Drôle d’objet que ce Old Man, un manga, évidemment, mais aussi et surtout un thriller ou plutôt une histoire de vengeance teintée de fantastique multipliant les clins d’œil plus ou moins appuyés à Hollywood mais aussi à la légende d’Elisabeth Bàthory et à la source de sa supposée éternelle jeunesse.
Old Man c’est d’abord la nouvelle création de Chang Sheng, auteur d’origine taïwanaise complet car signant ici le scénario et les dessins. C’est aussi un volume plus conséquent qu’à la normale avec ses 360 pages et sa couverture classieuse. Mais c’est surtout une parabole, assez cruelle, sur tous ceux et toutes celles prêts à tout, même le pire, pour retarder l’inévitable. Son slogan récurrent le résume d’ailleurs très bien : le temps n’est qu’une illusion.
Dans un pays non identifié et à une période hybride – à la fois victorienne et moyenâgeuse – s’affrontent dans une ronde morbide une reine immortelle, un illusionniste embastillé pour avoir soi-disant trahi la couronne et une générale amputée de ses quatre membres pour avoir failli. Si le ‘old man’ du titre (‘vieil homme’) est l’illusionniste, modelé d’une manière troublante sur l’acteur Sean Connery, la reine, elle, est directement calquée sur Elisabeth Bàthory, comtesse hongroise de la fin du XVIᵉ siècle ayant réellement existé et à la beauté, paraît-il, légendaire, au point d’être soupçonnée d’avoir fait régulièrement enlever et assassiner des jeunes vierges pour pouvoir se baigner dans leur sang et ainsi prolonger sa jeunesse.

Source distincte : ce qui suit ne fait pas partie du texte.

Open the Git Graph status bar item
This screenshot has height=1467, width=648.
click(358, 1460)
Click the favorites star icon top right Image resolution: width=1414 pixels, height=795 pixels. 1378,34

Avec son trait très réaliste et ses nombreux gros plans explorant le visage de ses protagonistes, Sheng réussit à retranscrire la psyché de ces êtres tous maudits ou maudites à leur façon et se débattant, parfois d’une façon pathétique, pour essayer d’échapper à leur destin. Tous sont cabossés, intérieurement ou littéralement, la plus perturbante étant Rebecca, ancienne soldate dévouée dont les extensions des membres lui donnent un faux air de poupée enfantine.
Même si le tout est parfois un chouia dense et souffre un peu d’un rythme inégal car alternant scènes frappantes, comme l’introduction, et digressions un peu longuettes, Old Man cultive soigneusement sa singularité, notamment grâce à un ton inhabituel, sombre et cruel certes mais aussi raffiné et, disons-le carrément, classieux.